Challenge - Print the passage of the forum post on seemingly unrelated regression below verbatim, from "02 Mar 2021, 07:54" up to and including "y3 x i.year, fe vce(robust)".

Page text -
● ● ● ●
Seemingly unrelated regression with panel data fixed effects

Levi Perez

Join Date: Mar 2021

Posts: 1
#1

Seemingly unrelated regression with panel data fixed effects

02 Mar 2021, 07:54

I have a panel data set with id=52 and time variable year, 2000 to 2018 (988 observations). I would like to model log of number of marriages (y1), log of number of divorces (y2) and log of number of births (y3) at id level (where id are provinces). I ran a Hausman test and estimated a fe model accordingly. Same x covariates (gdp, pop, education, unemployment... ) in each model specification.

xtset id year
xtreg y1 x i.year, fe vce(robust)
xtreg y2 x i.year, fe vce(robust)
xtreg y3 x i.year, fe vce(robust)

Since I think it makes sense to suppose that the underlying processes for the three dependent variables might be similar, I would like to perform a seemingly unrelated regression.

First, I considered sureg - but not sure if it works with panel data. So, I had a look at xtsur (http://fmwww.bc.edu/RePEc/bocode/x/xtsur.html) - but it uses re estimators. I tried to run xtsur adding i.id to the list of regressor (does it make sense?), but Stata 15 failed in calculating...

So, I got back to sureg and tried this:

xtset id year
sureg (y1 x i.year i.id) (y2 x i.year i.id) (y3 x i.year i.id), corr

Is this a correct approach for estimating SUR with fixed effects panel data? Any alternative?

Thanks!
● ● ● ●
Data excerpt -
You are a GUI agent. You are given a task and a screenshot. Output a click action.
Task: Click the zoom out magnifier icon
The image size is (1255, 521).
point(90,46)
● ● ● ●
Final result -
02 Mar 2021, 07:54

I have a panel data set with id=52 and time variable year, 2000 to 2018 (988 observations). I would like to model log of number of marriages (y1), log of number of divorces (y2) and log of number of births (y3) at id level (where id are provinces). I ran a Hausman test and estimated a fe model accordingly. Same x covariates (gdp, pop, education, unemployment... ) in each model specification.

xtset id year
xtreg y1 x i.year, fe vce(robust)
xtreg y2 x i.year, fe vce(robust)
xtreg y3 x i.year, fe vce(robust)